Can someone please help me Part 1 identify three points On the coordinate plane which will represent a triangle that you will Part 2 translate your triangle six units up and three units left. What are the new points of the triangle after its been translated? Part 3 reflect your original triangle across the y-axis. What are the new points of the triangle after its been reflected? Part 4 rotate your original triangle 90’ clockwise what are the new points of triangle after its been rotated Part 5 dilate your original triangle by a scale factor of 1/2 what are the new points of the triangle after its been dilated

Answer 1

Part 1

You have the following triangle in the coodinate plane:

The previous triangle has the following vertices:

A(0,1), B(1,0), C(-1,-1)

Part 2

If the triangle is translated six units upand three units left, it means that you subtract to each x-coordinate 3 units, and you add 6 unit to each y-coordinate.

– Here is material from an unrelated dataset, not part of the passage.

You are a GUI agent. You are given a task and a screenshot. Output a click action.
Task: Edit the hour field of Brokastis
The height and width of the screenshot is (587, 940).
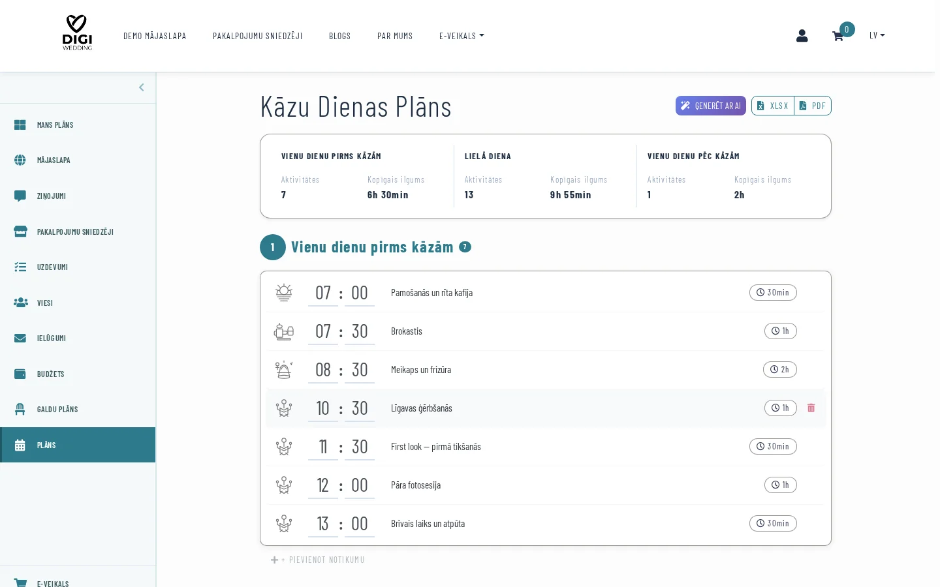(323, 331)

Then, the coordinates of the new points of the vertices of the triangle are:

A'(0 - 3 , 1 + 6 ) = A'(-3 , 7)

B'(1 - 3 , 0 + 6) = B'(-2 , 6)

C'(-1 - 3 , -1 + 6) = C'(-4 , 5)

Part 3

If you reflec the orignal triangle acroos the y axis, all y coorindates remain the same, and each x-coordinate becomes its opposite number, that is, it is the same number but ith opposite sign, just as follow:

A'(0 , 1)

B'(-1 , 0)

C'(1 , -1)

Part 4

If the triangle is rotated 90 degrees clockwise, the points are transformed in the following way:

P(x,y) => P'(-y,x)

Then, you have;

A'(-1 , 0)

B'(0 , 1)

C'(1 , -1)

Part 5

If the triangle is dilate by a scale factor of 1/2, the new coordinates are the result of multiplying the original coordinates by the scale factor, just as follow:

A'(1/2x0 , 1/2x1) = A'(0 , 1/2)

B'(1/2x1 , 1/2x0) = B'(1/2 , 0)

C'(1/2x(-1) , 1/2x(-1)) = C'(-1/2 , -1/2)